* _DIRECTIONS FOR THIS TASK_
Filter the lines below, copying only those with the string "computer".

* _GIVEN RECORDS_
--- START ---
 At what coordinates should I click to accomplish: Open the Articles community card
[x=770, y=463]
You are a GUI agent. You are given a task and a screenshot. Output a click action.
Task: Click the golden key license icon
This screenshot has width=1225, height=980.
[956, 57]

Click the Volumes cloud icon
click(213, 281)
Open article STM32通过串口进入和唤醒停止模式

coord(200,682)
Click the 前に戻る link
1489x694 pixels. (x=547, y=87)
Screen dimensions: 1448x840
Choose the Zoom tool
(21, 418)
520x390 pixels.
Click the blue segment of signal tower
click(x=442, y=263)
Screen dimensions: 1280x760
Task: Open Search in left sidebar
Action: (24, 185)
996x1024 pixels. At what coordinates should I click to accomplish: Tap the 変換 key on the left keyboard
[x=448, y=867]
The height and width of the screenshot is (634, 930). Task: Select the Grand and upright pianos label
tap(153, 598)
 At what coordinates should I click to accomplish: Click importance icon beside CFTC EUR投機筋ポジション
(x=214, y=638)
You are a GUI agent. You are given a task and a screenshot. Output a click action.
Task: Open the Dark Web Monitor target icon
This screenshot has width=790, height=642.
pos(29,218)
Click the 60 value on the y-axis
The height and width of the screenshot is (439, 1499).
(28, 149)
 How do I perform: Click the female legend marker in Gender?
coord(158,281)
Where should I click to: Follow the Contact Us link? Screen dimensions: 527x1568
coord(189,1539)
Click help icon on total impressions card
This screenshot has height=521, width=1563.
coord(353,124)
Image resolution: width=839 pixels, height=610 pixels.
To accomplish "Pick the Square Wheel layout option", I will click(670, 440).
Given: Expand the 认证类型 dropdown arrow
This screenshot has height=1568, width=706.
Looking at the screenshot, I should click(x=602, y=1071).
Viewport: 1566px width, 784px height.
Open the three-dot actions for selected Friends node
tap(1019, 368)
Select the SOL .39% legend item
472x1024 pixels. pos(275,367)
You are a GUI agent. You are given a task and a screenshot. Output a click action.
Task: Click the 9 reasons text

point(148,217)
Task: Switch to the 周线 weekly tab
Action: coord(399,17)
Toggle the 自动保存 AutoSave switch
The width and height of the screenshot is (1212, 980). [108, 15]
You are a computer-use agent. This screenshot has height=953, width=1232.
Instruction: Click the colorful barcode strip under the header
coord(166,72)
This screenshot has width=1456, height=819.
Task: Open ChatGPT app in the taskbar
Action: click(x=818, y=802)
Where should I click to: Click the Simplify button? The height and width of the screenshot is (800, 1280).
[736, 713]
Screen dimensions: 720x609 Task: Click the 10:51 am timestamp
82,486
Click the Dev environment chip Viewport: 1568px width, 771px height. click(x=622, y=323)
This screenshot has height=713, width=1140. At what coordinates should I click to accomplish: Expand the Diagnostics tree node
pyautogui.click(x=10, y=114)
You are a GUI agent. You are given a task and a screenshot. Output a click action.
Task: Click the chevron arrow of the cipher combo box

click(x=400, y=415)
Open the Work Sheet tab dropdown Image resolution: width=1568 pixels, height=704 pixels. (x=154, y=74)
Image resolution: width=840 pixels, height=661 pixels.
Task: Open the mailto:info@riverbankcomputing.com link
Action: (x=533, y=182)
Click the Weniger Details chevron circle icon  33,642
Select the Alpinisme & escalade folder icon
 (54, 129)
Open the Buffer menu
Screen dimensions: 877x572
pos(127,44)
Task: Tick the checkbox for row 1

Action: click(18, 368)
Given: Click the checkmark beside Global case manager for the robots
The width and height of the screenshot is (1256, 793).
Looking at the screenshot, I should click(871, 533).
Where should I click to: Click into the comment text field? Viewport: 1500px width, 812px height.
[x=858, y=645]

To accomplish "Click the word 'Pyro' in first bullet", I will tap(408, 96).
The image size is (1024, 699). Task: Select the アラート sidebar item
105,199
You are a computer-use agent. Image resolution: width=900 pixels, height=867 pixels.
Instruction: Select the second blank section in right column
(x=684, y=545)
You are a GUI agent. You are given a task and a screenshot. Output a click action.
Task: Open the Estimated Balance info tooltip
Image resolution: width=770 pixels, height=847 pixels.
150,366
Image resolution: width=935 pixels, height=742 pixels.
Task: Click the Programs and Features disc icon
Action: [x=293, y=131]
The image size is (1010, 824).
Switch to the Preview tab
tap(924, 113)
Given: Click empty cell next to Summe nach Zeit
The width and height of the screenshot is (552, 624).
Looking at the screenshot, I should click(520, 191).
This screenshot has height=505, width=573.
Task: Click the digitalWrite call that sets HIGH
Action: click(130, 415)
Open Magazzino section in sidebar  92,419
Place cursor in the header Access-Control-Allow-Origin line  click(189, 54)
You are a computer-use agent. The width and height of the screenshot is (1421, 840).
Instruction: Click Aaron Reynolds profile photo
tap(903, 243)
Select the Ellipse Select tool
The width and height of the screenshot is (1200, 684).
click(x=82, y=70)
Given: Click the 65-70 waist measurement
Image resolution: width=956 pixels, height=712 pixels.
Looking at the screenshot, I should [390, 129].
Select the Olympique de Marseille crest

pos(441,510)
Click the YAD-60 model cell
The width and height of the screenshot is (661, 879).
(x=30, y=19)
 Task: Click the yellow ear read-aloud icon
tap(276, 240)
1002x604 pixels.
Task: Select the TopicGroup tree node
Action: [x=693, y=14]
--- END ---
* _EXERCISE RESPONSE_
You are a computer-use agent. This screenshot has height=953, width=1232.
You are a computer-use agent. Image resolution: width=900 pixels, height=867 pixels.
You are a computer-use agent. The width and height of the screenshot is (1421, 840).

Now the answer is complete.